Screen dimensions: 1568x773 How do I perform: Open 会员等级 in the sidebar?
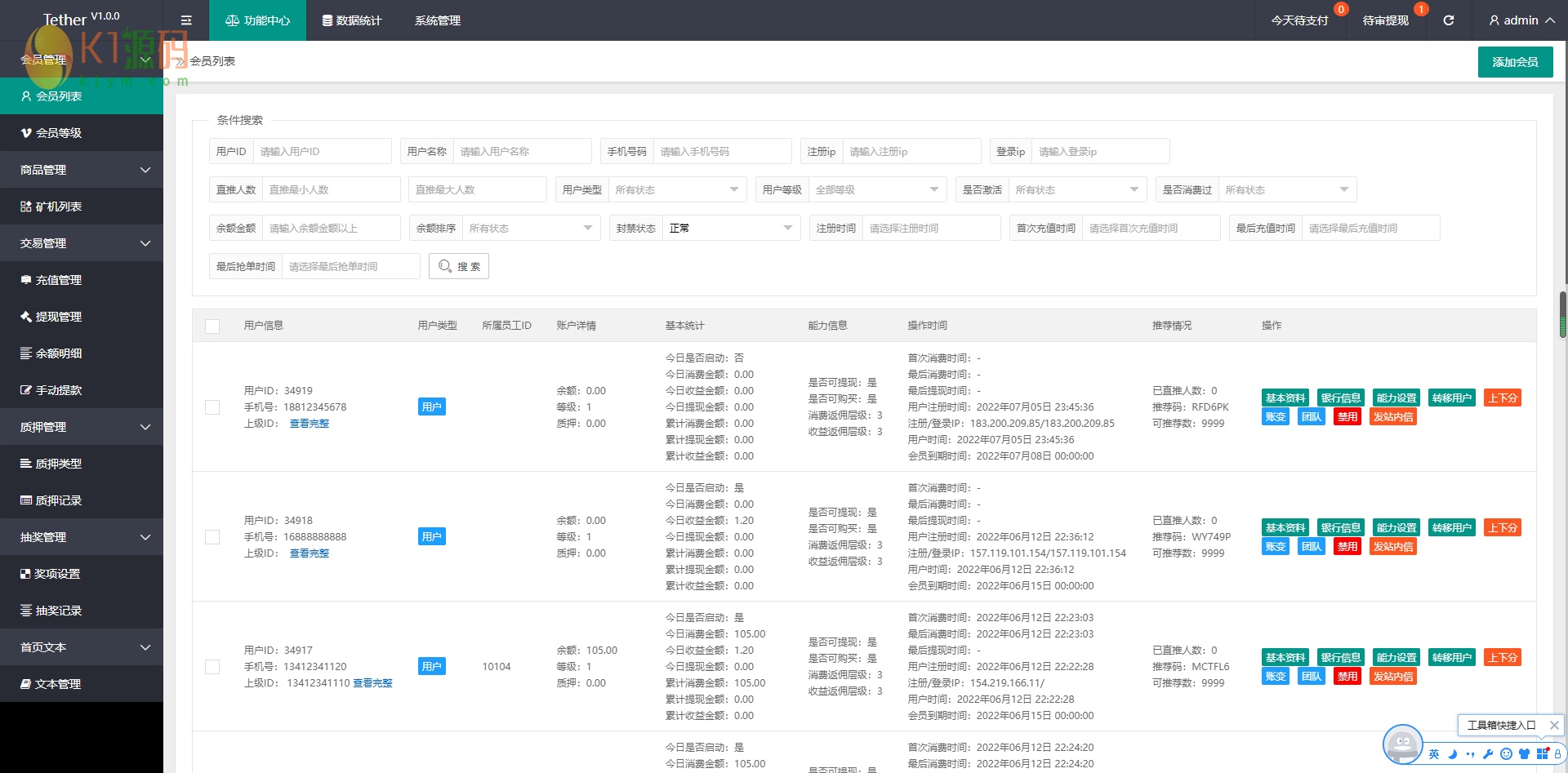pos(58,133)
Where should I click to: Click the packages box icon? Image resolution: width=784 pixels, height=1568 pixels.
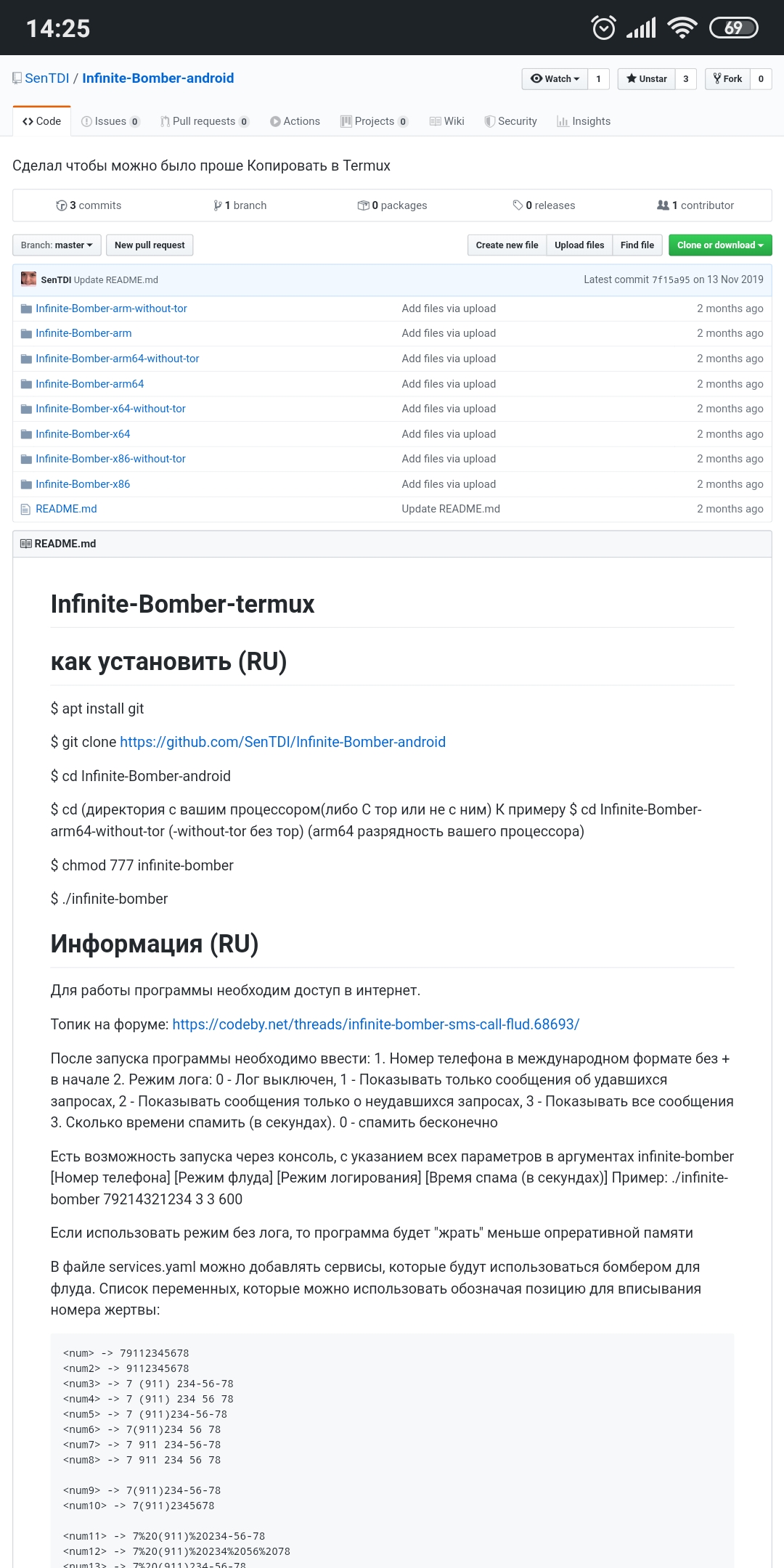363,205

# # # #

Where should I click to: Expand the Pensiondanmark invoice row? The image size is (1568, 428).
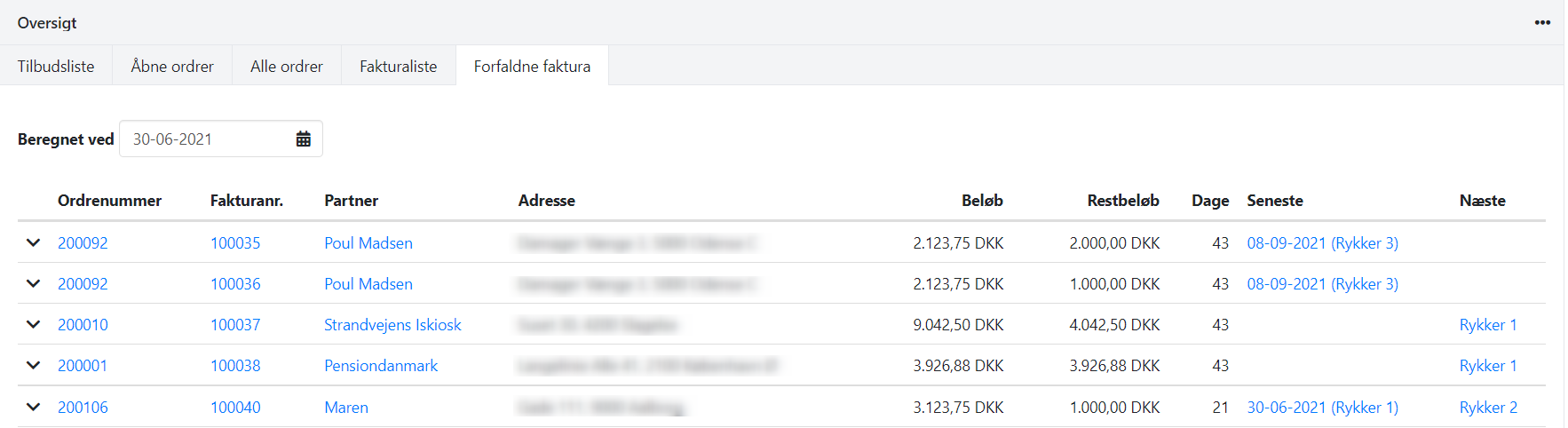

# # # #

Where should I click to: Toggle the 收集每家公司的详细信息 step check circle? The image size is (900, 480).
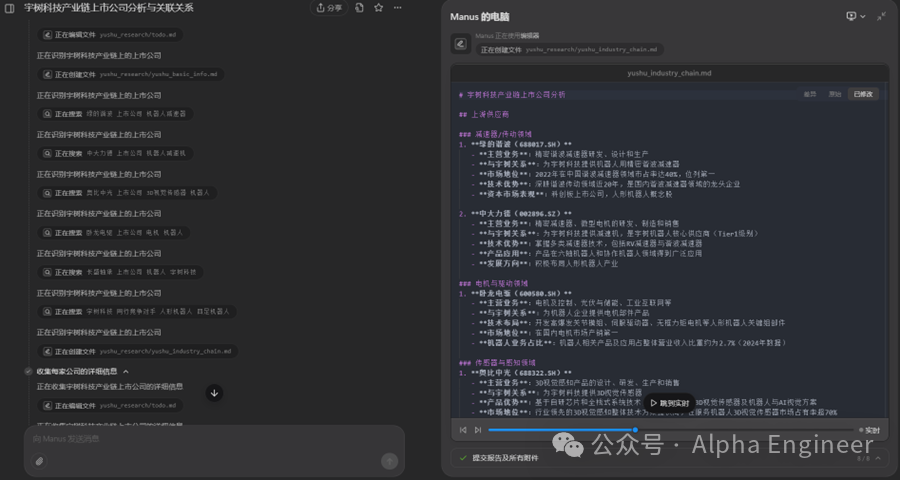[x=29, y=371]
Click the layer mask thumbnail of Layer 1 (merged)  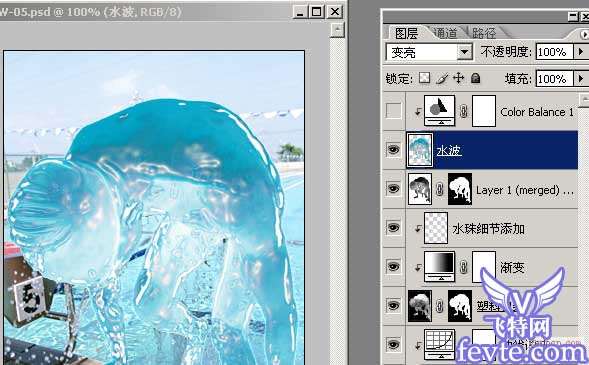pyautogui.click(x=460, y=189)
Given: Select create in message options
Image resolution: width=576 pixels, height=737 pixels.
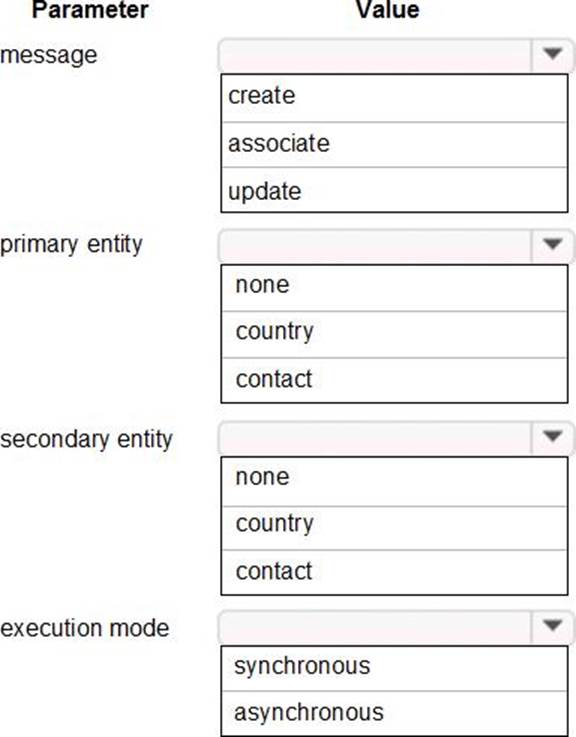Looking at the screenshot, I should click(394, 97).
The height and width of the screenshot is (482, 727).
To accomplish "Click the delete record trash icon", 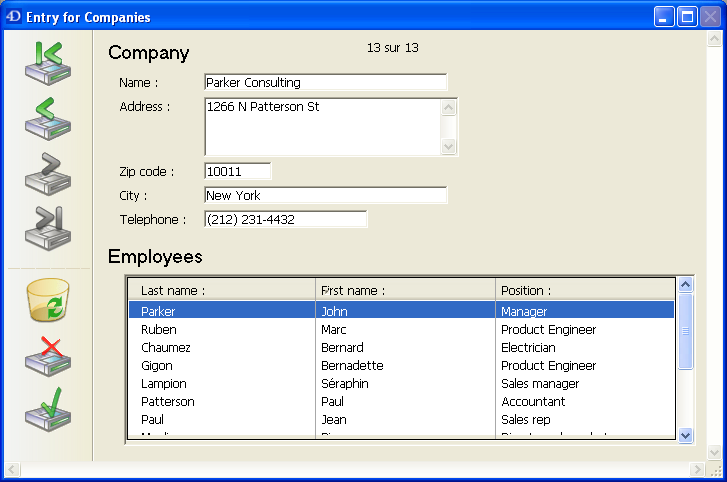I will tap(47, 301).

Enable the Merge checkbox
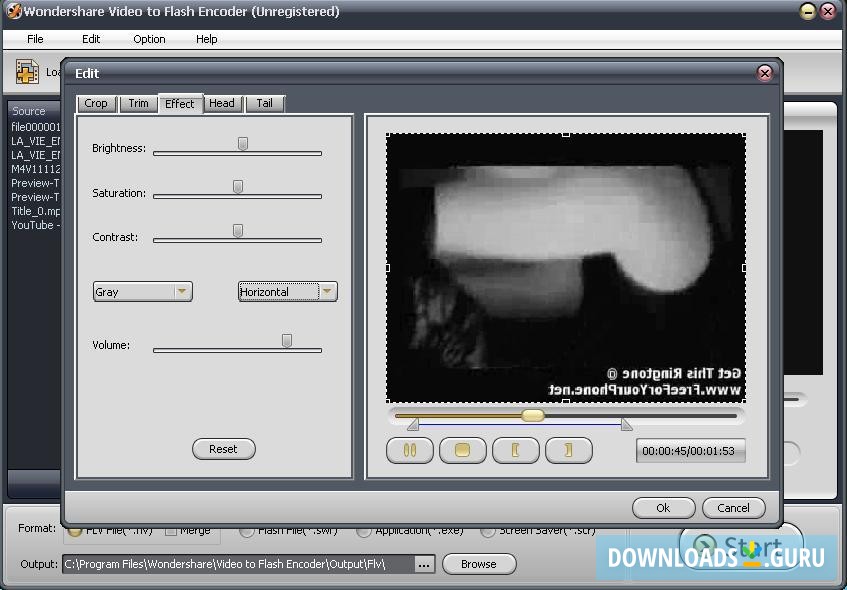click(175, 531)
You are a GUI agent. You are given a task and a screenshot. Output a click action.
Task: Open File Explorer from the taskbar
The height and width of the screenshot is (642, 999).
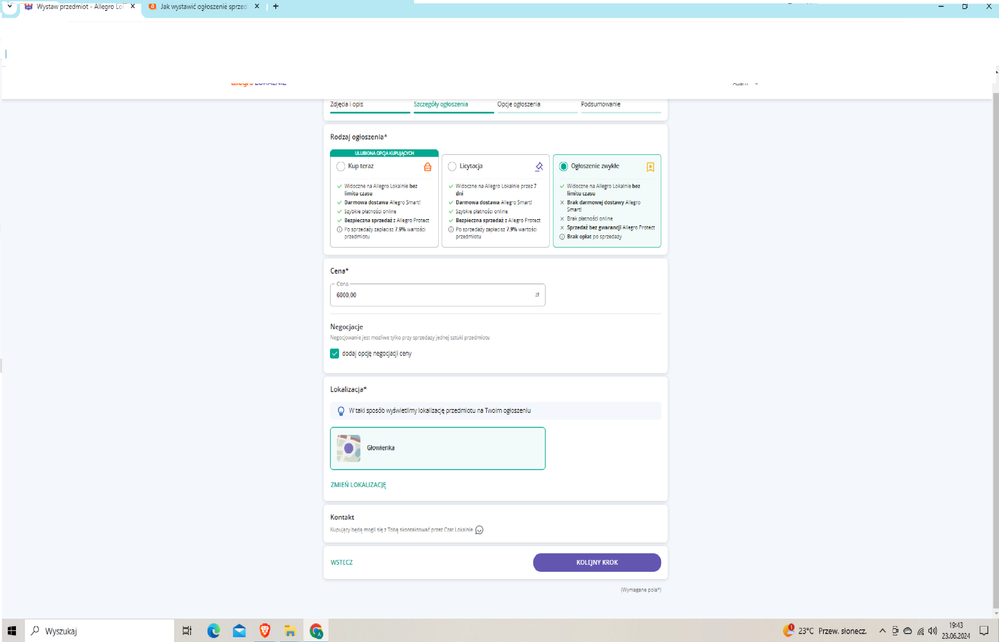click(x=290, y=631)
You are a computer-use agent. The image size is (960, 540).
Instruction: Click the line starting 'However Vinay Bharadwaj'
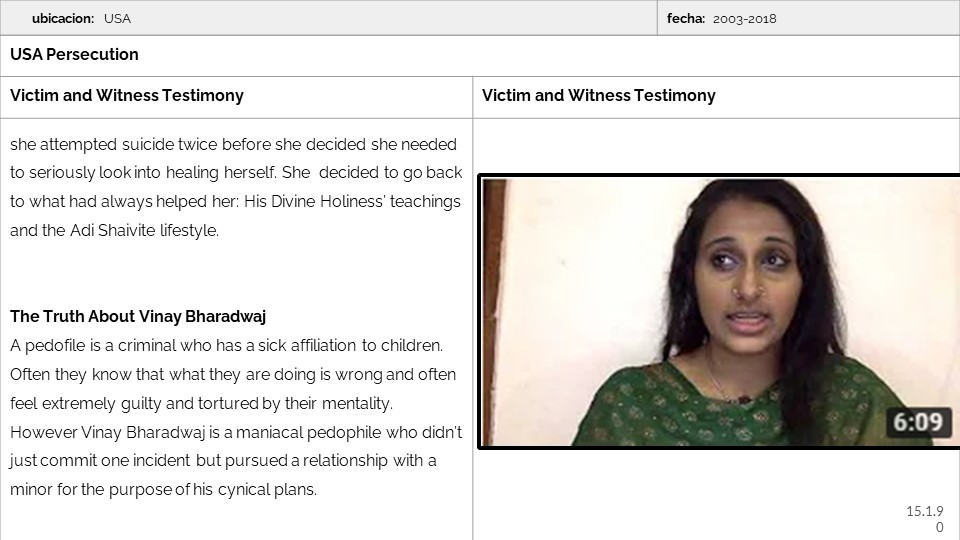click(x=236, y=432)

# # # #

__TASK TO CARRY OUT__
Which of the lines above carry the string "agent"? Pick them out and copy them.

__SOLUTION TO THE EXERCISE__
You are a GUI agent. You are given a task and a screenshot. Output a click action.
You are a computer-use agent. The image size is (960, 540).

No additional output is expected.